■ Work instructions ■
The expected output is every entry, copied exactly.

Dataset records:
━━━━━━━━
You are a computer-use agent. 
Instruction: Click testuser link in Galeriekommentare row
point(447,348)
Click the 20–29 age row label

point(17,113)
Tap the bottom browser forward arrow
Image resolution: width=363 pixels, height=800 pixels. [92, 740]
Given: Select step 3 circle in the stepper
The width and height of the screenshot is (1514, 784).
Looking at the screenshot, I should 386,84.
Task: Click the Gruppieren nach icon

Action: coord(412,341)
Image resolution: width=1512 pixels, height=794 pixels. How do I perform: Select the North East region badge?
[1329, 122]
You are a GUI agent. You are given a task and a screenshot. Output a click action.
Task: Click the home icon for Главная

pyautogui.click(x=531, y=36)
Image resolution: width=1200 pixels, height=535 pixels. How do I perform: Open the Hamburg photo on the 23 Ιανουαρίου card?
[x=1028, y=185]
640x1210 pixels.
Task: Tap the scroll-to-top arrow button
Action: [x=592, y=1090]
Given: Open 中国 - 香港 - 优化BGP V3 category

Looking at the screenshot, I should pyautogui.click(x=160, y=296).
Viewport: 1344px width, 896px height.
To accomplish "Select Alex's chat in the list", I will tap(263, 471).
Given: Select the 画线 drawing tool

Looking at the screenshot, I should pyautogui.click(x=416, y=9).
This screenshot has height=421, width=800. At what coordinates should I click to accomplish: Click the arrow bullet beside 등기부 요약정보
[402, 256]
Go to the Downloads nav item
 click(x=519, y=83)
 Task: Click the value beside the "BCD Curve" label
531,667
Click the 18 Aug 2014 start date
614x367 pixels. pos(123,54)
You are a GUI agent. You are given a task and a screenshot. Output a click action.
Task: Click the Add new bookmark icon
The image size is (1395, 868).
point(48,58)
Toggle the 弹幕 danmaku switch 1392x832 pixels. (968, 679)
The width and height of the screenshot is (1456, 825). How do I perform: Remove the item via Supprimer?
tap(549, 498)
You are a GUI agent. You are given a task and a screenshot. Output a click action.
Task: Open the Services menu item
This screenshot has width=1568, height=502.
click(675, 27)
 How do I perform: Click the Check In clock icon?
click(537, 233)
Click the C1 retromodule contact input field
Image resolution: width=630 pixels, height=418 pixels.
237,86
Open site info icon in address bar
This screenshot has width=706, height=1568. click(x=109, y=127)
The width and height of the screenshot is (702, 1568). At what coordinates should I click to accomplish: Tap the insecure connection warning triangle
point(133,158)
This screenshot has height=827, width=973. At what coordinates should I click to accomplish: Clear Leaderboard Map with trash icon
━━━━━━━━
■ Response to the task ■
You are a computer-use agent. 
Instruction: Click testuser link in Galeriekommentare row
point(447,348)
Click the 20–29 age row label

point(17,113)
Tap the bottom browser forward arrow
Image resolution: width=363 pixels, height=800 pixels. [92, 740]
Given: Select step 3 circle in the stepper
The width and height of the screenshot is (1514, 784).
Looking at the screenshot, I should 386,84.
Task: Click the Gruppieren nach icon

Action: coord(412,341)
Image resolution: width=1512 pixels, height=794 pixels. How do I perform: Select the North East region badge?
[1329, 122]
You are a GUI agent. You are given a task and a screenshot. Output a click action.
Task: Click the home icon for Главная

pyautogui.click(x=531, y=36)
Image resolution: width=1200 pixels, height=535 pixels. How do I perform: Open the Hamburg photo on the 23 Ιανουαρίου card?
[x=1028, y=185]
640x1210 pixels.
Task: Tap the scroll-to-top arrow button
Action: [x=592, y=1090]
Given: Open 中国 - 香港 - 优化BGP V3 category

Looking at the screenshot, I should pyautogui.click(x=160, y=296).
Viewport: 1344px width, 896px height.
To accomplish "Select Alex's chat in the list", I will tap(263, 471).
Given: Select the 画线 drawing tool

Looking at the screenshot, I should pyautogui.click(x=416, y=9).
This screenshot has height=421, width=800. At what coordinates should I click to accomplish: Click the arrow bullet beside 등기부 요약정보
[402, 256]
Go to the Downloads nav item
 click(x=519, y=83)
 Task: Click the value beside the "BCD Curve" label
531,667
Click the 18 Aug 2014 start date
614x367 pixels. pos(123,54)
You are a GUI agent. You are given a task and a screenshot. Output a click action.
Task: Click the Add new bookmark icon
The image size is (1395, 868).
point(48,58)
Toggle the 弹幕 danmaku switch 1392x832 pixels. (968, 679)
The width and height of the screenshot is (1456, 825). How do I perform: Remove the item via Supprimer?
tap(549, 498)
You are a GUI agent. You are given a task and a screenshot. Output a click action.
Task: Open the Services menu item
This screenshot has width=1568, height=502.
click(675, 27)
 How do I perform: Click the Check In clock icon?
click(537, 233)
Click the C1 retromodule contact input field
Image resolution: width=630 pixels, height=418 pixels.
237,86
Open site info icon in address bar
This screenshot has width=706, height=1568. click(x=109, y=127)
The width and height of the screenshot is (702, 1568). At what coordinates should I click to accomplish: Tap the insecure connection warning triangle
point(133,158)
This screenshot has height=827, width=973. At what coordinates should I click to accomplish: Clear Leaderboard Map with trash icon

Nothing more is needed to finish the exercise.